The current first-line treatment for DT is complete resection (radical resection) with free margins. Better outcomes are achieved by performance of a resection with wide, free margins for the prevention of tumor recurrence considering the locally invasive behavior of this tumor. Experts are now recommending a wait-and-see policy (observation) especially in cases of static tumor, given the morbidity associated with surgical resection and the relatively high recurrence rate.

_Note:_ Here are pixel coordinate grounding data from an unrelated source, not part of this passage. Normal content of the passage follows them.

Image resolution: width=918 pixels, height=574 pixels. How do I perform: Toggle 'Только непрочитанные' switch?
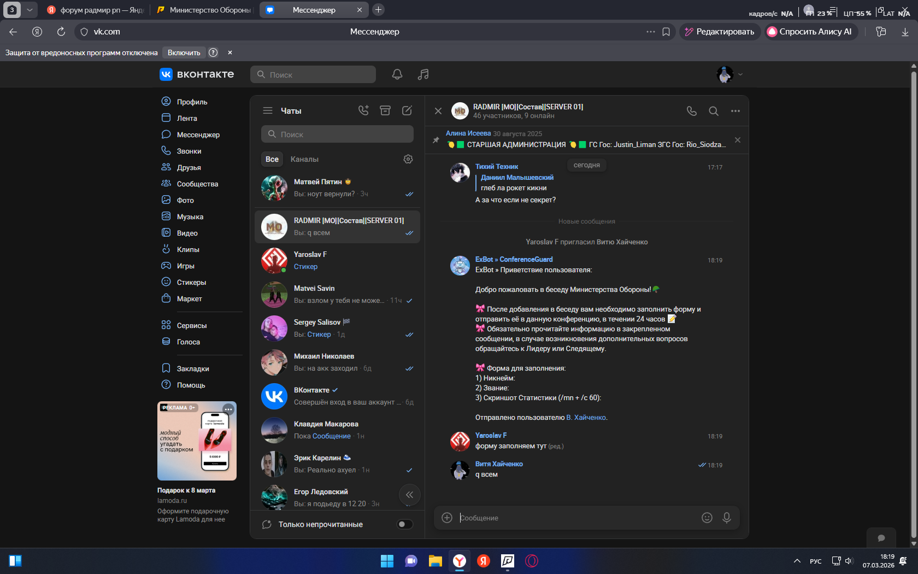click(404, 524)
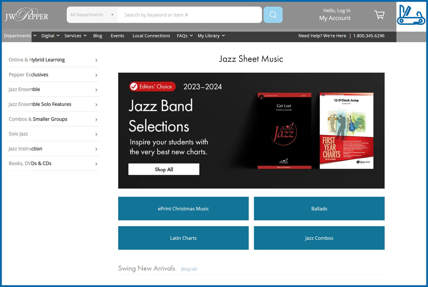The height and width of the screenshot is (287, 428).
Task: Follow the Swing New Arrivals Shop All link
Action: tap(188, 269)
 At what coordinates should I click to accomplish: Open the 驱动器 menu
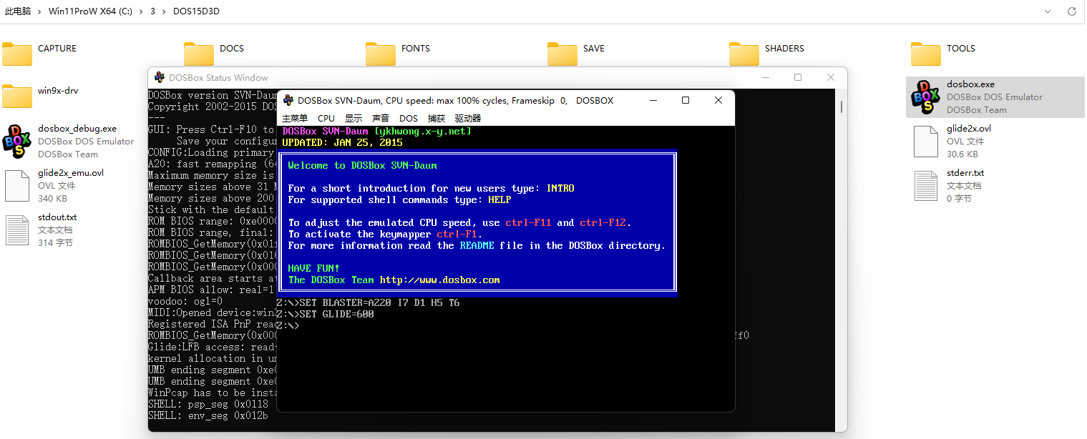point(468,119)
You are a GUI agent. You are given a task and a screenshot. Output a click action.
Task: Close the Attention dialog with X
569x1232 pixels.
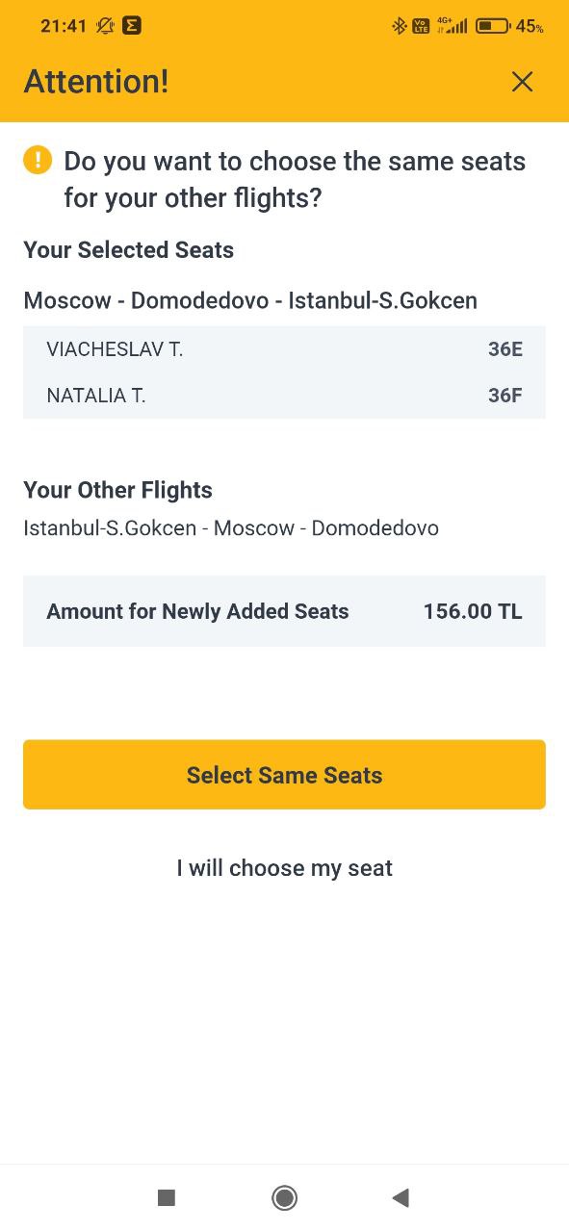(522, 82)
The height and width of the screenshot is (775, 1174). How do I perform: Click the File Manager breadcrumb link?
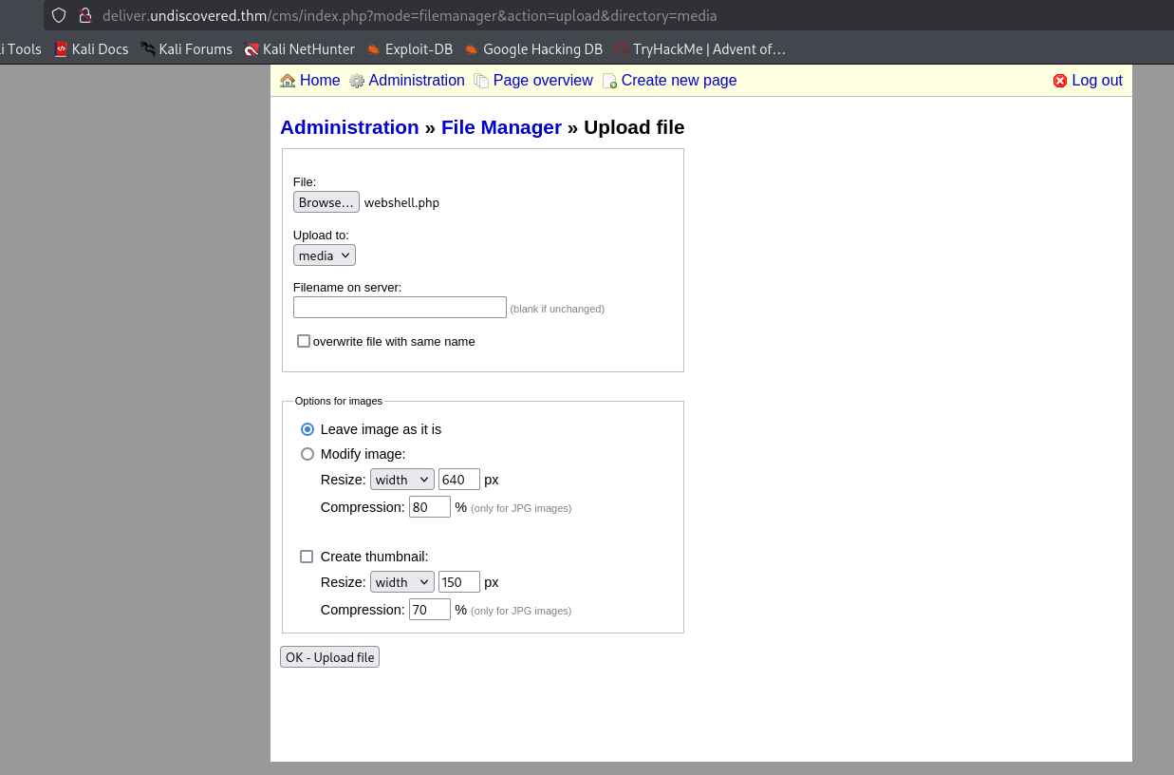click(x=501, y=127)
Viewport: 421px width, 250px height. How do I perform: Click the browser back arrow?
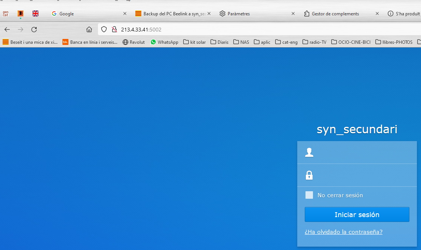point(7,29)
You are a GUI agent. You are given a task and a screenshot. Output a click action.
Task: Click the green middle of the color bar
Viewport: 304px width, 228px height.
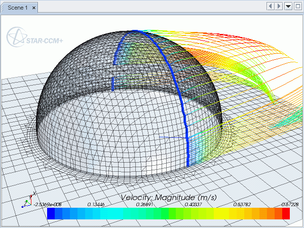click(x=168, y=214)
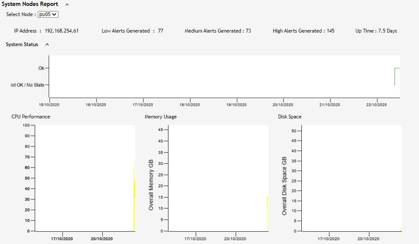The width and height of the screenshot is (419, 244).
Task: Click the yellow mark in Disk Space chart
Action: click(x=401, y=230)
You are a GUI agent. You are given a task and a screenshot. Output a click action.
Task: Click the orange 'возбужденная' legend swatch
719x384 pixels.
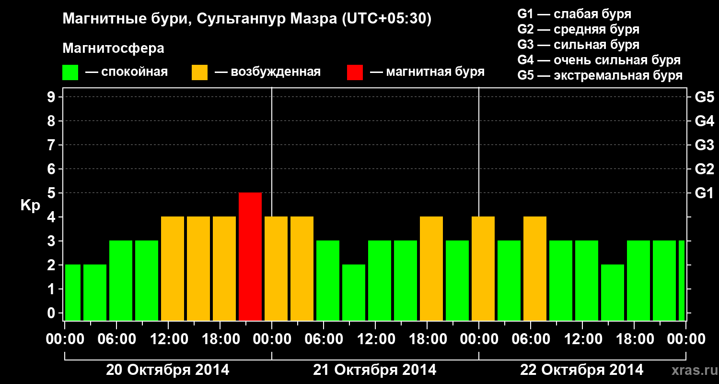pyautogui.click(x=199, y=72)
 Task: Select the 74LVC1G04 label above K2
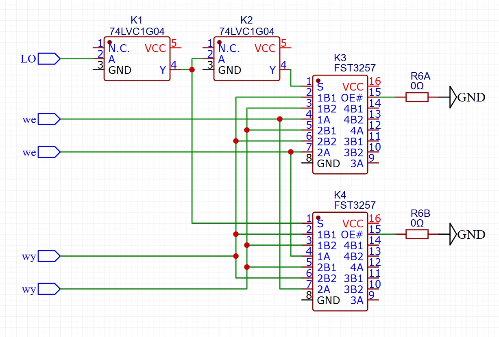(x=246, y=31)
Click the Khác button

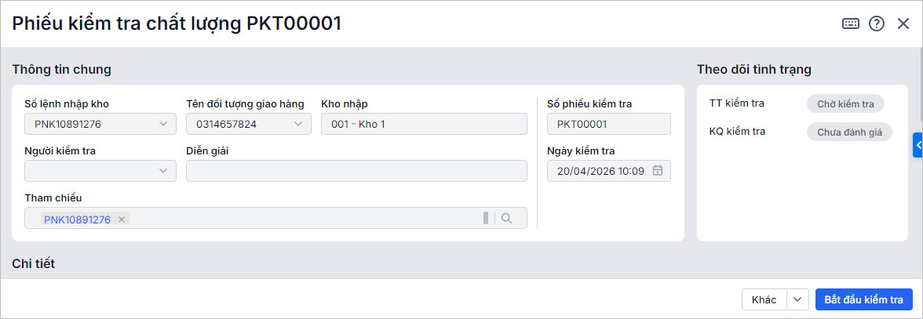tap(764, 299)
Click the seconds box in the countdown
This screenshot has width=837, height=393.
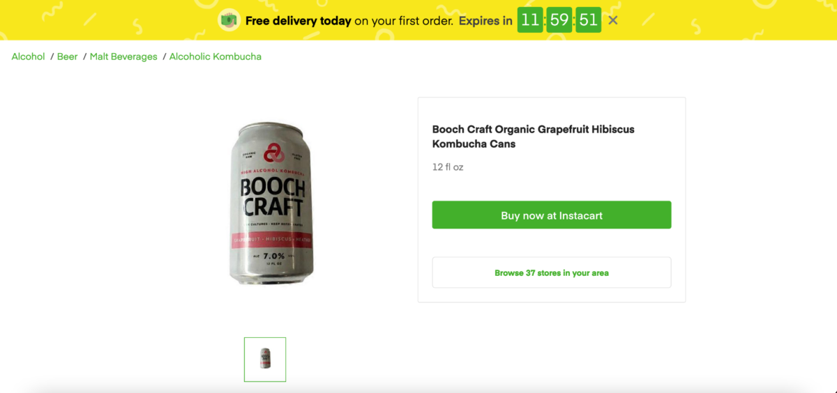click(x=589, y=20)
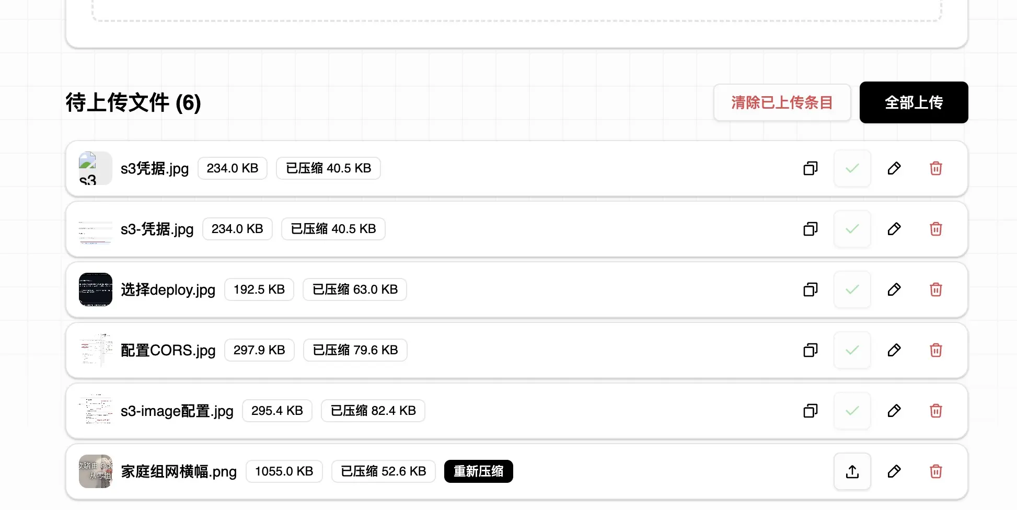Click the edit pencil for s3-凭据.jpg

[x=894, y=229]
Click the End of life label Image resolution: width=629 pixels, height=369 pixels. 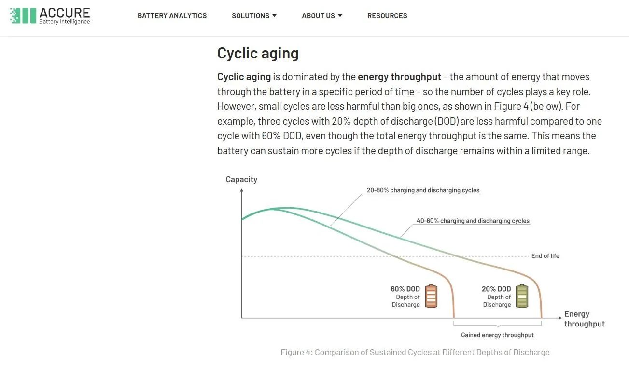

Adjuvant therapies such as systemic chemotherapy (vinblastine, methotrexate, doxorubicin, and dacarbazine), radiotherapy, and molecular target therapy (tamoxifen) have been proposed particularly for patients with high risk for surgery. To date however, there are no established clinical treatment guidelines for DTs. A few successes have been reported with the use of NSAIDs and celecoxib as COX2 inhibitors, but their mechanism of action is not well documented and verified [4, 5, 16, 19].

Conclusions

The diagnosis of desmoid-type fibromatosis can be challenging because of two main factors: (1) the clinical presentation is nonspecific and thus results frequently in incidental diagnosis; and (2) there is no specific clinical investigation for this tumor. Pathological and immunohistochemical testing are important for confirmatory diagnosis, where β-catenin nuclear staining must be demonstrated.

Another important characteristic of desmoid-type fibromatosis is their expression or not of S100 protein. Most DTs are negative for S100 protein but a small percentage of cases can demonstrate S100 protein immunopositivity. This is an important diagnostic criterion that must be taken into consideration when confronting this type of tumor.

DT can present as either a solid, cystic, or solid-cystic mass and the treatment of choice remains radical surgical resection of the tumor. Adjuvant chemotherapy and/or radiotherapy are recommended for patients with high risk for surgery. In static tumors a watch and wait policy may be the best option.